Siebzehnter Tag - Die Tugend des Stillschweigens

 

1. „Wer in seinen Reden nicht anstößt, der ist ein vollkommener Mann“, schreibt der heilige Apostel Jakobus. Ohne Bezähmung der Zunge gibt es gar keine Vollkommenheit und keine wahre Frömmigkeit. Maria, das Muster aller Tugenden, wusste dies wohl, darum bezähmte sie auch so sehr ihre Zunge. Schon als Kind von drei Jahren suchte sie sich dem Umgang mit Menschen durch ihren einsamen Aufenthalt im Tempel zu entziehen, wo sie in ihrer Zelle oder im Tempel selbst sich nur mit Gott unterhielt. Vor ihren Mund hatte sie eine Wache gesetzt, die Gegenwart Gottes. Öffnete sie ihren Mund, so geschah es nur, um von Gott und göttlichen Dingen zu reden, und auch hier beobachtete sie die größte Bescheidenheit und Demut. Musste sie von zeitlichen Dingen reden, so gebrauchte sie wenige treffende Worte, während ihr Herz bei Gott war. So wurde Maria ein Muster des Stillschweigens für alle, die mit ihr im Tempelgebäude wohnten, und rings um sie herrschte der tiefste Friede.

 

2. Als sie in das öffentliche Leben hinaustrat und zu Nazareth in ihrem armen Häuslein wohnte, nahm sie diese Tugend mit sich.

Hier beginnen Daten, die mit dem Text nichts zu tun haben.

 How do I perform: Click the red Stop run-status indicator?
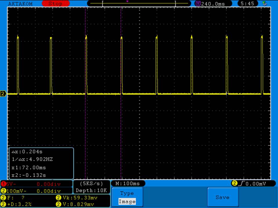pyautogui.click(x=56, y=4)
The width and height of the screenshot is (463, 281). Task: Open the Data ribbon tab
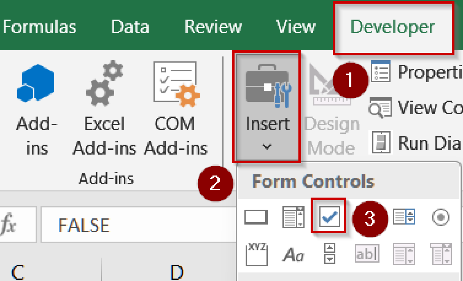coord(130,27)
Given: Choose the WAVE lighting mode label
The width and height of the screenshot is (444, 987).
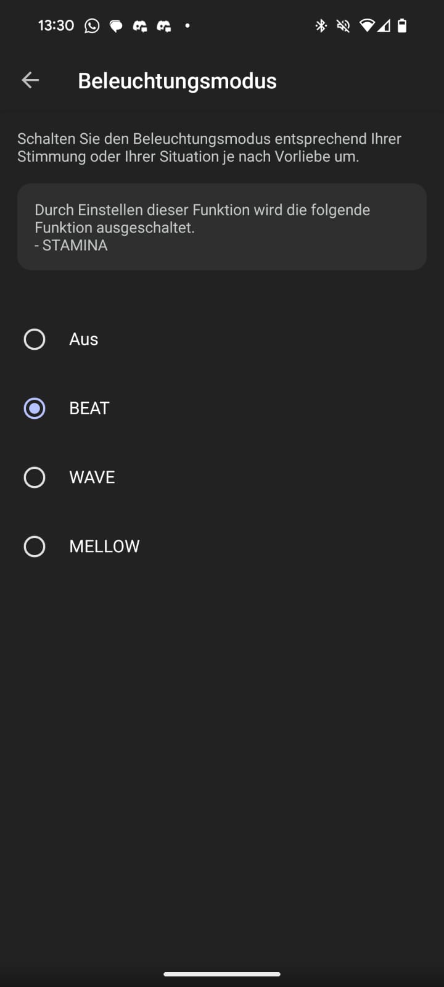Looking at the screenshot, I should pyautogui.click(x=92, y=477).
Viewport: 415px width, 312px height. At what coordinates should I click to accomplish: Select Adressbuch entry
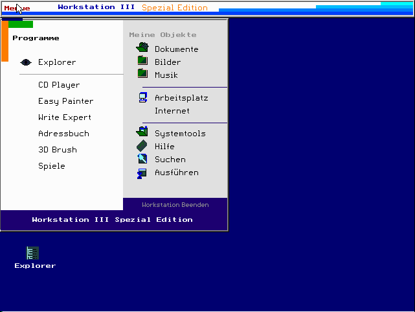[63, 134]
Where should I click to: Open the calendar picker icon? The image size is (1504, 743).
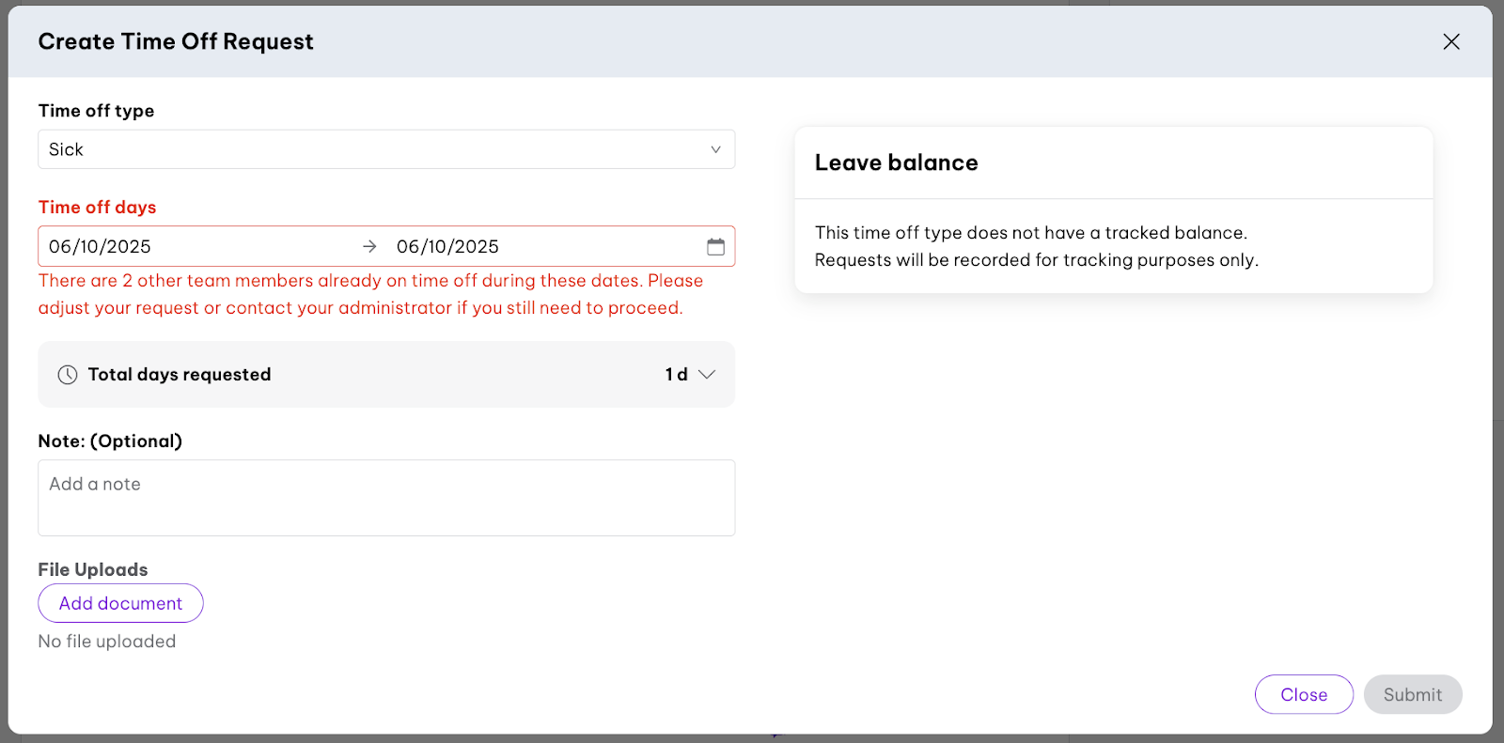715,246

Einsam weilte sie in ihrem Kämmerlein. Der Erzengel Gabriel trifft sie nicht auf der Straße, nicht auf Besuch bei anderen in eitlem Geschwätz begriffen, sondern zu Hause im Gebet. Bis in ihr hohes Alter übte sie die Tugend des Stillschweigens oder das Schweigen. Wenig kommt von ihr vor in der Heiligen Schrift, ein Zeichen, dass sie wenig sprach. Was sie hörte und sah, bewahrte sie in ihrem Herzen. Am liebsten redete sie mit Gott im Gebet und in der Betrachtung und mied die Menschen, besonders jene, die gern und viel redeten, denn sie wusste, dass, wer viel mit den Menschen redet, wenig mit Gott reden kann. Und wie viele Sünden werden außerdem durch Reden begangen, wie viele Ehrabschneidungen, Verleumdungen! Wie viele Sünden durch Lügen, durch ärgerliche, unkeusche, gotteslästerliche und lieblose Reden, durch Tadeln, Klatschsucht und Ohrenbläserei! Wie wirst du dastehen vor deinem Richter, wenn du schon von jedem müßigen Wort Rechenschaft ablegen sollst! Bezähme also deine Zunge! Liebe das Stillschweigen, wo nicht die Ehre Gottes, das Heil der Seele, die Pflicht der Nächstenliebe und Anstand und Höflichkeit zu reden fordern: du wirst desto gesammelter in deinem Inneren bleiben. Das Stillschweigen ist die Mutter heiliger Gedanken. Nur in einsamer Stille redet Gott zu deinem Herzen und eilt dir seine Liebe und seinen Trost mit.

 

Lasset uns beten drei Ave Maria, um durch Maria die Tugend des Stillschweigens zu erhalten.

Gegrüßet seist du . . .

 

Gebet.

O Maria, meine liebe Mutter, lehre mich doch, meine Zunge zu bezähmen und stillzuschweigen, wo nicht die Ehre Gottes, das Heil der Seele und die Pflicht der Nächstenliebe fordern, zu reden, damit ich die Ruhe der Seele, den Frieden mit meinen Mitmenschen, die Andacht im Gebet, den Fortschritt in der Frömmigkeit, die Gnade Gottes und die Seligkeit nicht verliere. Amen.